Another change I saw was that some lifters, but by no means all, relied more heavily on leg strength and sat ass low at start position and relied heavily on a quick second pull. Others however still do what I did when I was at my best, have my shoulders out in front, ass a little higher, and rip the bar off the floor with everything you got without losing the mechanics of an integrated second pull.

You seem to start with hips kinda low but I dont see a pronounced second pull. If your leg strength is relatively stronger than your pull strength, that would make sense, but your pull strength looks good. Have you tried bringing your shoulders a bit forward?

Just some thoughts, love watching your vidoes and will post some of mine soon. There is far more to criticize on mine, there is one on my thread of me power cleaning 290 which looks like a slow motion reverse curl.

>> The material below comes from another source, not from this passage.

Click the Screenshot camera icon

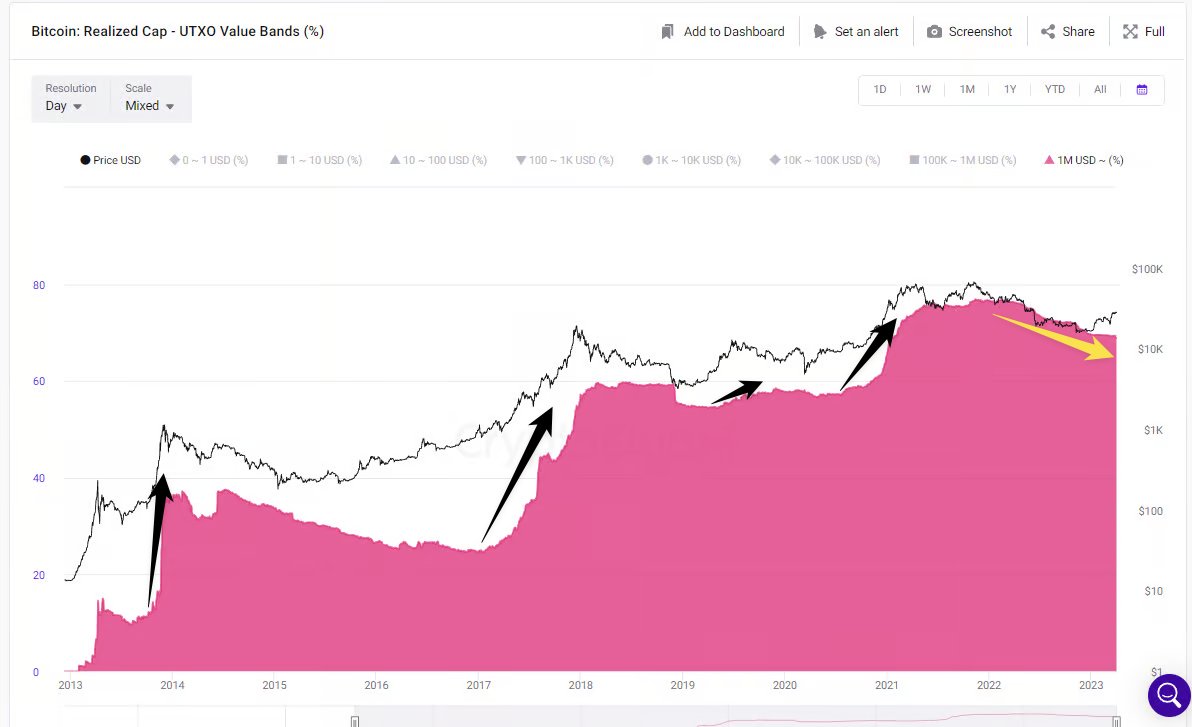(934, 32)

Keep it going! A well done clean and jerk is to my mind a thing of beauty and the ultimate test of all-around ahtletic strength.                              Doc

Thanks for the analysis Doc. I think Yuri Vardanyan was an extreme example of the earlier technique you mentioned. I remember his back would be almost horizontal at the end of his first pull. I used to try to emulate his style, not very successfully however. A remnant of this is that I tend to pull my shoulders back during the second pull. It is an aspect of the lift I need to improve. Thanks for pointing that out.

I saw that video of your 290 clean. I’d have to study it a bit to verify my first impression, but I remember thinking you needed to focus more on pulling yourself under the bar, rather than pulling the bar up to your shoulders. I look forward to more of your videos.[/quote]

Very true about my cleaning. Racking the bar has become peculiarly difficult for me in my comeback...I often miss heavy lifts that have sufficient pull but I botch the rack, it happened today. Some of this is due to loss of flexibility...you can see in that 290 clean my elbows are relatively low, whereas in the past they used to be much higher...I have big arms, but they were even bigger back in my prime, so I cant blame it on being "musclebound." I just seem to rack much slower now. I think I need alot of volume to retrain my fast twitch fibers as I have been doing mostly powerlifting and bodybuilding the past twenty years! But also I mentally have just been thinking, before each lift, "RACK FAST!". Maybe your idea of pulling myself under the bar is a more useful focus point. I'll try it. thanks.                        Doc

Second try on the shot video.

A W E S O M E thread!!! Love the videos! Good luck in your quest; will check-in from time-to-time to see how things are going. Again, A w e s o m e!!!